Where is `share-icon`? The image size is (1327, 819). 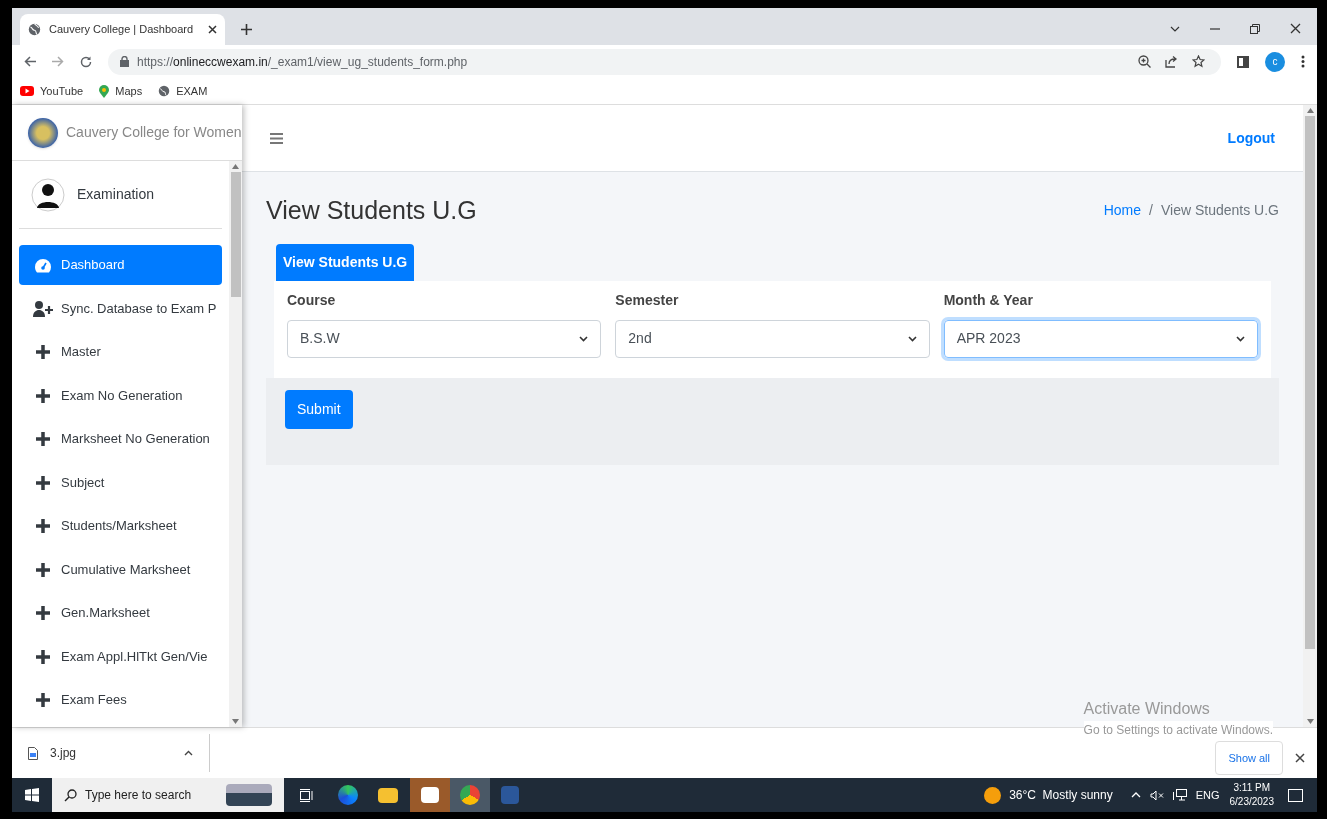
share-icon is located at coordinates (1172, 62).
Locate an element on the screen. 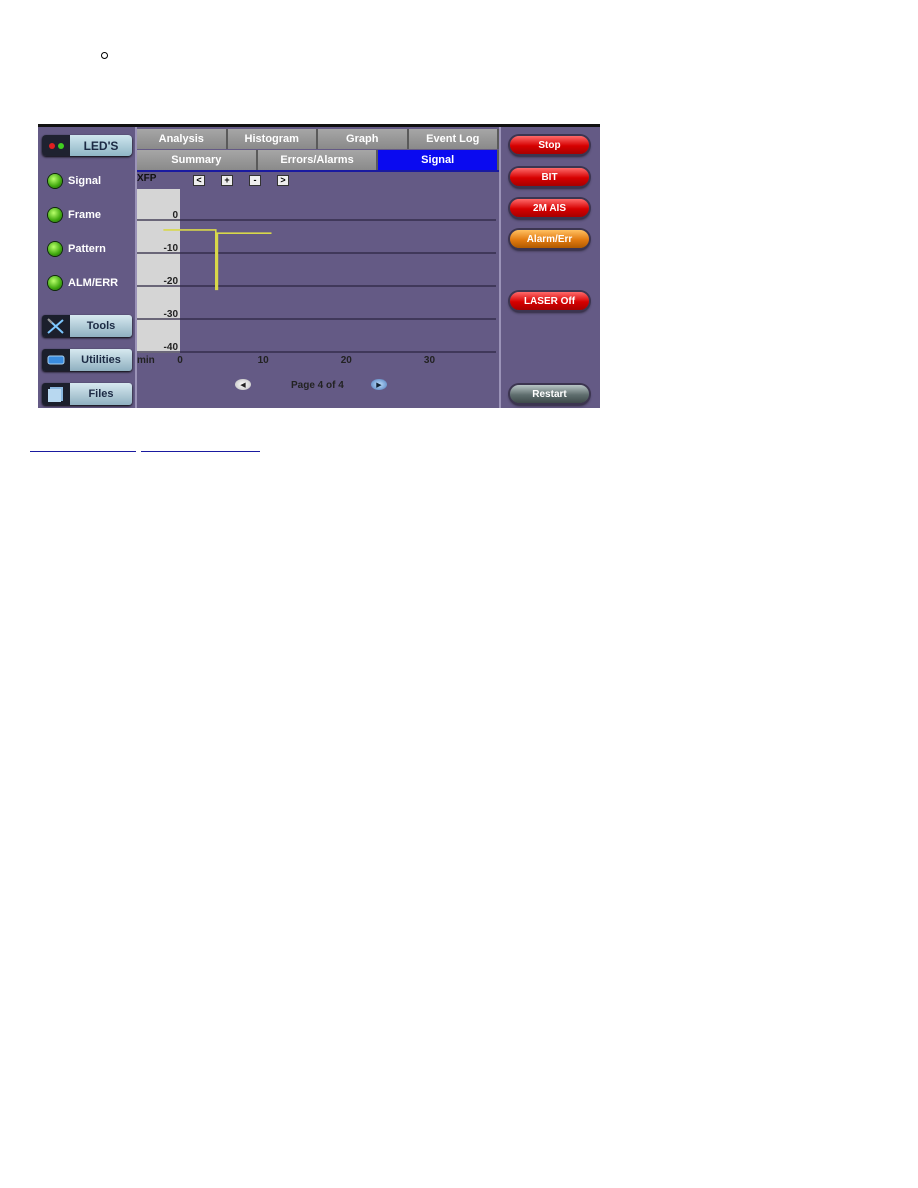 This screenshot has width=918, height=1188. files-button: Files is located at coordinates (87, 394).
==
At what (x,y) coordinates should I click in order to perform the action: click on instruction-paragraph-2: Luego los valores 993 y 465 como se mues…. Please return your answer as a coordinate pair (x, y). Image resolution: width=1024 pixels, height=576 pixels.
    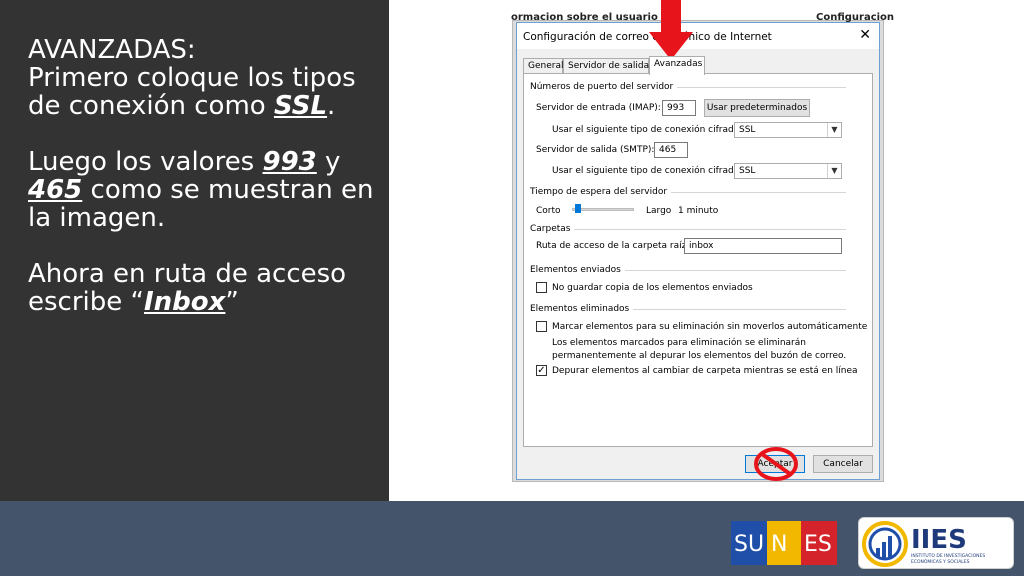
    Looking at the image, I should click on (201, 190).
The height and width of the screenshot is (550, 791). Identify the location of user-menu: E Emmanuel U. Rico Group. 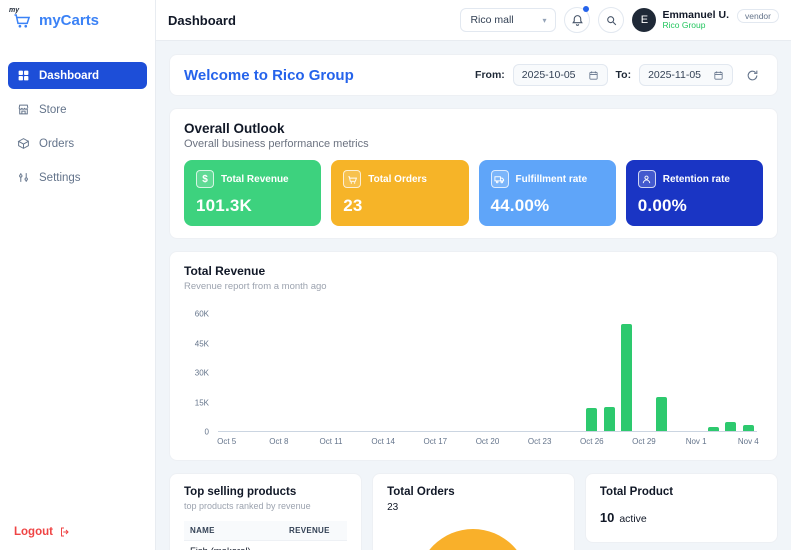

▶ [WORK INSTRUCTION]:
Quote every line from the one containing "At what (x,y)" down through the one containing "The height and", inclusive, leaving out the pictures.

▶ [TASK RESULT]:
At what (x,y) coordinates should I click in order to perform the action: click on instruction-paragraph-2: Luego los valores 993 y 465 como se mues…. Please return your answer as a coordinate pair (x, y). Image resolution: width=1024 pixels, height=576 pixels.
    Looking at the image, I should click on (201, 190).
The height and width of the screenshot is (550, 791). Identify the location of user-menu: E Emmanuel U. Rico Group. 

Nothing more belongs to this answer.